A man's hand checking the heart rate monitor on an Apple Watch Series 4.
Denys Prykhodov/Shutterstock.com

I first put on my Apple Watch in January 2019, and haven’t wanted to take it off since. At first, I saw it as a handy lifestyle accessory. However, over time, I’ve come to appreciate it as much as my iPhone—and here’s why you might, too.

It Motivates Me to Move

One of the simplest, but greatest features on the Apple Watch is its ability to track when you move, exercise, or stand. Each of these appears on a ring, and your goal for the day is to “close your rings.”

The Move ring is a bit different. Your Move goal is personal to you and your fitness level. Each week, the Apple Watch gives you a buzz to let you know how well you did last week, and what your goal for this week might look like if you want to increase it. This way, you can meet and improve your exercise goals over time.

The Move Ring in the Activity App.

Being able to view how much energy you’ve expended is both rewarding and encouraging. When I meet my Move goals by lunchtime, I feel good about hitting the gym hard. When I’ve sat around playing video games all day, the Move ring serves as a reminder to get outside.

The Apple Watch also notifies you when you’re close to closing your Move ring, and tells you how long of a walk you should take to do so. If you remain seated for around 50 minutes, your watch sends you a notification to stand and move around a bit. You might already be mindful enough to get up and move regularly, but I’m not.

In my job as a layabout tech blogger, I’m all too aware of the dangers of a sedentary lifestyle. Sitting at a laptop all day is how I pay the bills, but it’s also bad for my health. The Apple Watch might be expensive, but I see it as an investment in my health. Since getting it, I’m fitter, less sedentary, and more mindful of my activity levels.

Track Your Workouts

One of the main reasons I embraced the Apple Watch is its ability to track workouts. I go to the gym to lift weights, and, although the Apple Watch isn’t best suited to monitor this sort of resistance training (find me a fitness tracker that is), I’ve fallen in love with the data it collects.

I now track just about every type of workout, from a walk to the shops to all-day cycling trips. The Apple Watch allows you to register “Other” workouts, for which you can then pick a predetermined label.
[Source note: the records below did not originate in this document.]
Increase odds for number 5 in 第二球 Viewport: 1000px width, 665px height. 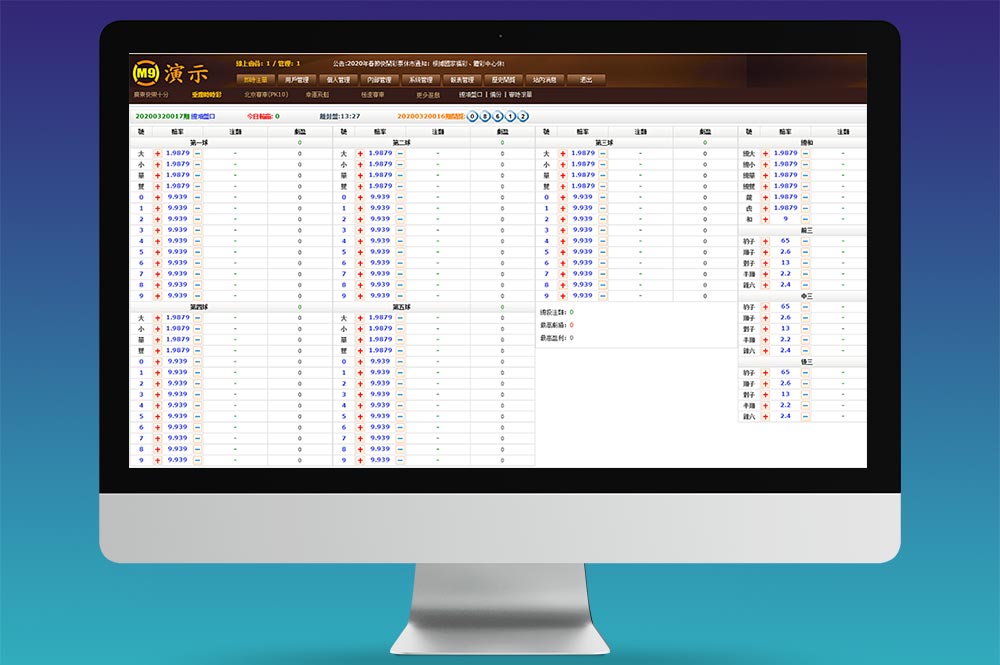pyautogui.click(x=360, y=252)
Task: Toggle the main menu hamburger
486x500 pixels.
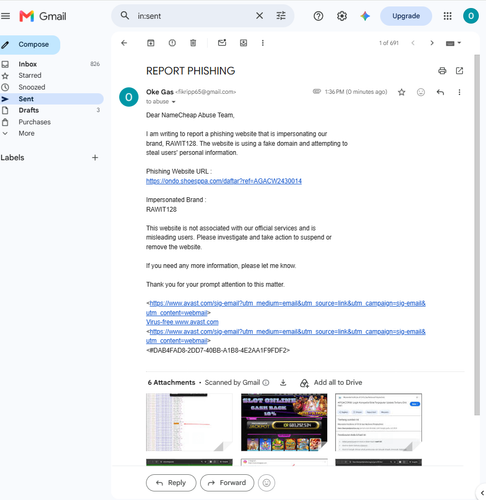Action: coord(5,16)
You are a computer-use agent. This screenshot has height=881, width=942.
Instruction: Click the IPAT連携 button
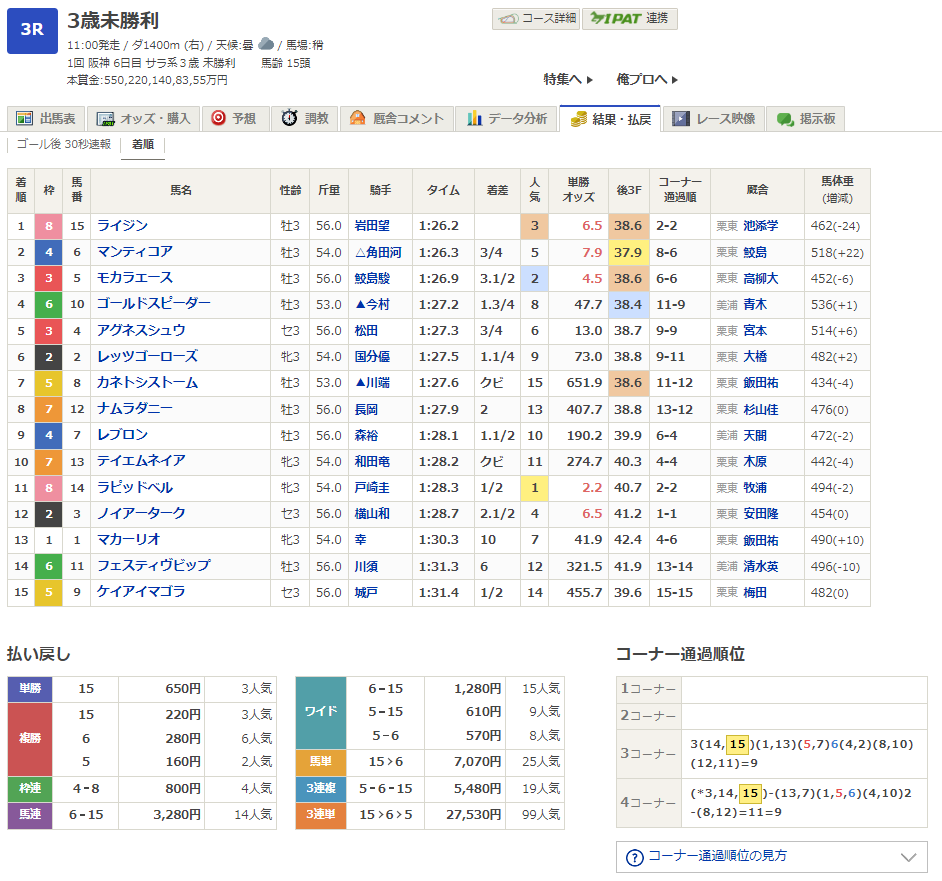(630, 18)
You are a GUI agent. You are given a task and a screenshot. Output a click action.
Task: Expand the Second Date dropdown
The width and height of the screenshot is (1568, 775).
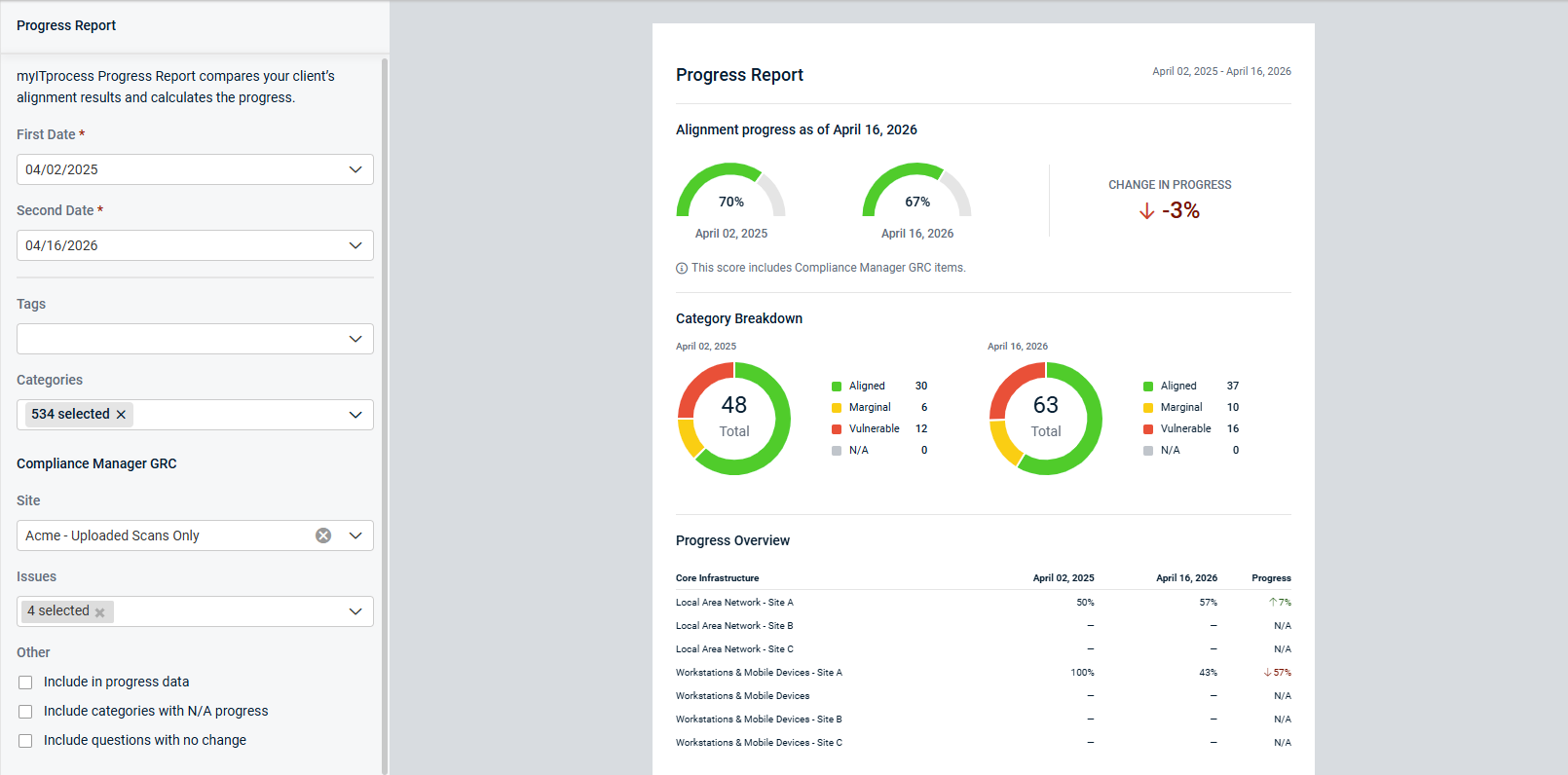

There are categories for activities, like “Mind & Body” and “Play,” but also hiking, most variations of football, and archery (among others).

The "Workouts" data in the Activity App.

The Activity and Health apps store this data on your iPhone. You can see how long you spend exercising in any given month, observe trends in your fitness patterns, and even get competitive with friends. The Watch registers all sorts of additional information, like routes and maps for outdoor pursuits, weather conditions, and, of course, heart rate data.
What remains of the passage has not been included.